J.D. Tuccille: It is more an open-ended authorization than guidance. Maybe someone some time intended this to be guidance, a way of determining how people would be nominated to be on this watch list. In fact this is more of a back catcher; it just authorizes people pretty much at a whim to put supposed suspects on the terrorist watch list for very little reason. The suspicion that it requires can be anything at all – it can be a tweet, it can be an association, any exchange or interests that you have, or maybe a fiery political statement you made, though they assure us that free speech is protected. The fact is that this document is something that they can point to. It is not guidance, it is an authorization and it is open-ended.

RT: People cannot even find out if they are on the list. Is that legal?

JDT: This is technically an unclassified document, but the Justice Department has invoked state secrets which is something that is pretty foreign to the US tradition. In a lawsuit brought by someone who was added to no-fly list it refused to disclose it, it insisted that the courts should not turn it over because it would be a threat to national security. That is ridiculous. It might be embarrassing to the national security state. But no, there is no way to find out that you are on the list until you can’t get on an airplane. There is no real appeals process. You can object and kind of go through a form, but there is no way to get yourself off various watch lists that are included in here. And there is no justice, there is no due process involved in this at all. So how do you find out that you are on there? The hard way.

RT: More than 1.5 million have reportedly been added to the list in the last five years. Can the system deal with so much information?

JDT: I very much doubt that. It is very easy to suck up data; it is very hard to process data. The one is just the open-ended vacuum cleaner, it starts sticking stuff into data banks. Doing something with that information is entirely different.
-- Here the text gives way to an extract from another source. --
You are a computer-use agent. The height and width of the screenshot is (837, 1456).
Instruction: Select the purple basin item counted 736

You actually need people or very good computer algorithms, but mostly you need people who can process this information. We saw that with the Boston bombing where the names of the Tsarnaev brothers were in the database, but it did not do anybody any good, there were in the database, but they weren’t able to stop the bombing, because there is no way to process all the names, all the data, all the information that has been sucked up by the system. This allows bureaucrats to point to these data bases and watch lists and say “See, we are doing something. We are trying to make you safe.”
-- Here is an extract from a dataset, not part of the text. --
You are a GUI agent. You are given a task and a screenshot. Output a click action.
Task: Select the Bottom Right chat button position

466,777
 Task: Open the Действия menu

RT: American citizens are growing weary of counter-terrorism rhetoric, we have seen a number of protests against human rights violations of late. Why are these calls are being ignored?
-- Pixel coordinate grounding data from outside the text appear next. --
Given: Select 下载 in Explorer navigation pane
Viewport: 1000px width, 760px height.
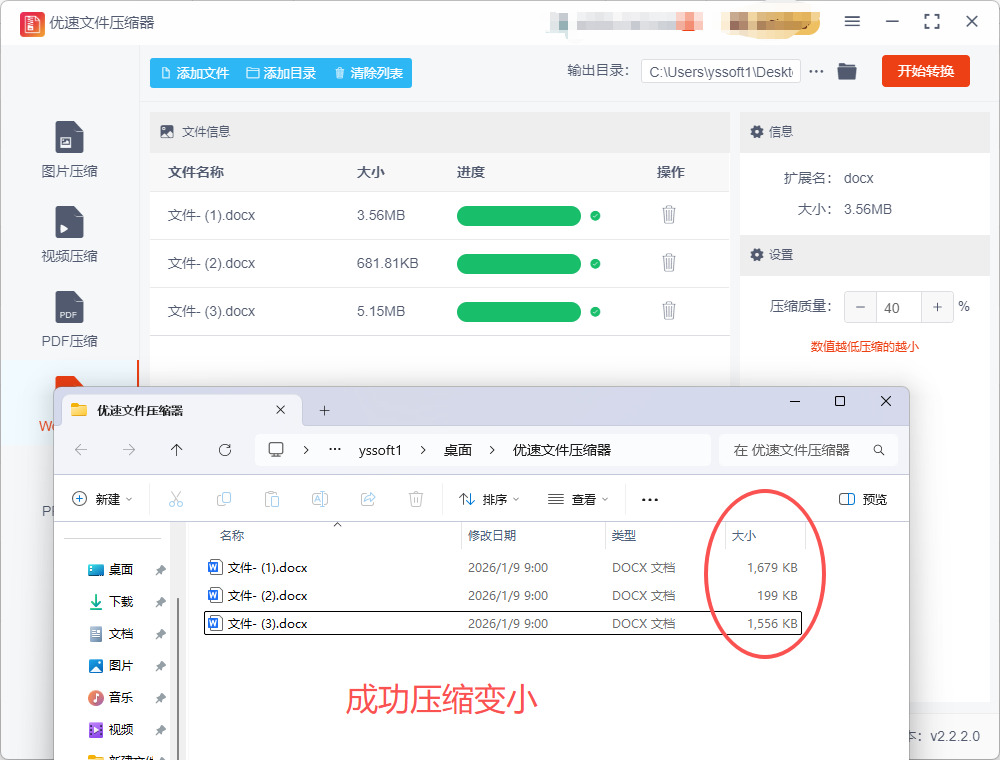Looking at the screenshot, I should [x=121, y=602].
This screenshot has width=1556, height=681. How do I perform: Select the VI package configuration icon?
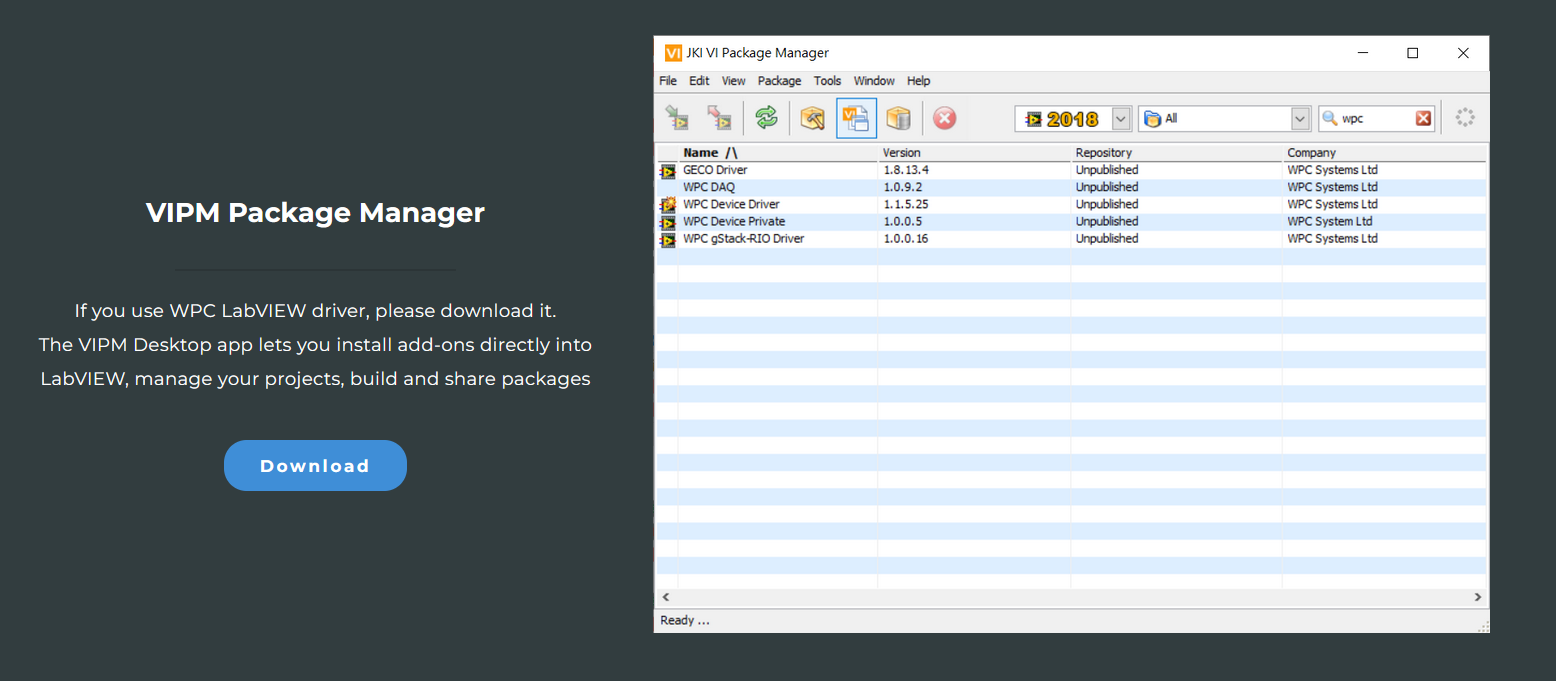(x=856, y=117)
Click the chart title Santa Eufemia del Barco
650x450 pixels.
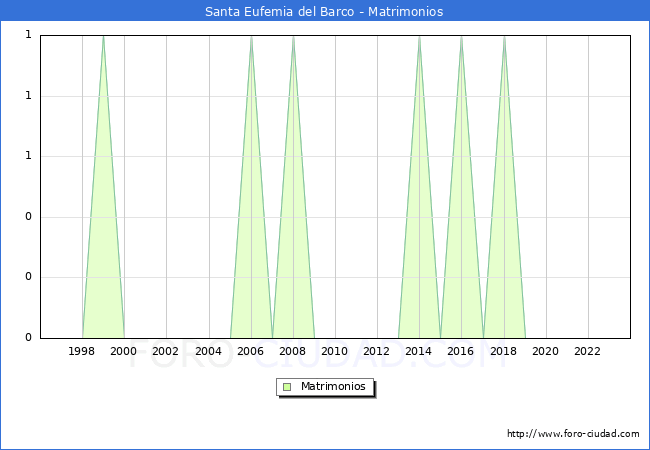pyautogui.click(x=324, y=12)
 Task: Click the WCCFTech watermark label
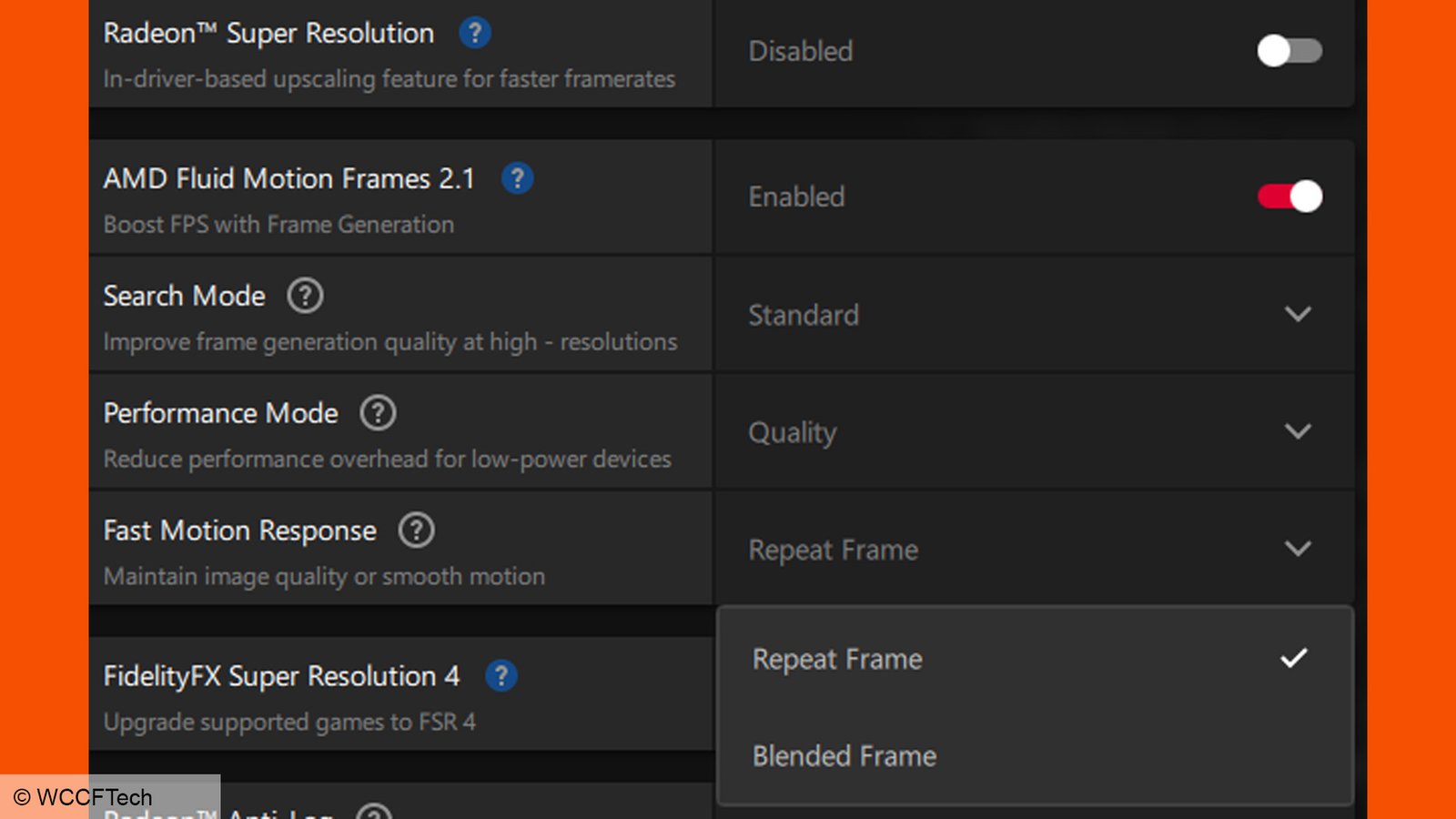click(x=83, y=797)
JDT: The government has two imperatives, and the most important one is to cover their own butts. Government officials were caught out by 9/11. They were accused of interagency fighting – that is true. There were accused of doing not enough to protect their own country, which is probably unfair – it is very hard to protect against a kind of attack we faced on 9/11. And they did not want to see this happen again. So, civil rights liberties groups may raise a fuss, but that is not as strong an imperative as trying to protect their own careers, and make it look like they were being proactive, because they brought it in a system. We cannot blame an individual, we are going to protest procedures, and we are going to protest high officials. We are not going to protest faceless and nameless state security bureaucrats, who actually do all of this.

RT: A Virginia man filed a lawsuit challenging the constitutionality of the no-fly list after he was stranded in Kuwait. Do you expect more legal cases like this one in the future?

JDT: Yes, and we have seen some successes. Judges have just been mind-boggled by what they discovered from the federal government, or in many cases by the extent they have been stonewalled by the federal government, their insistence on secrecy and lack of due process by federal officials. So some judges have been ordering the government to turn the data over, implemented appeals processes and allowed for some element of justice in the system. We will see more lawsuits, because we see an injustice, and we are likely going to see more judges delivering the justice people seek.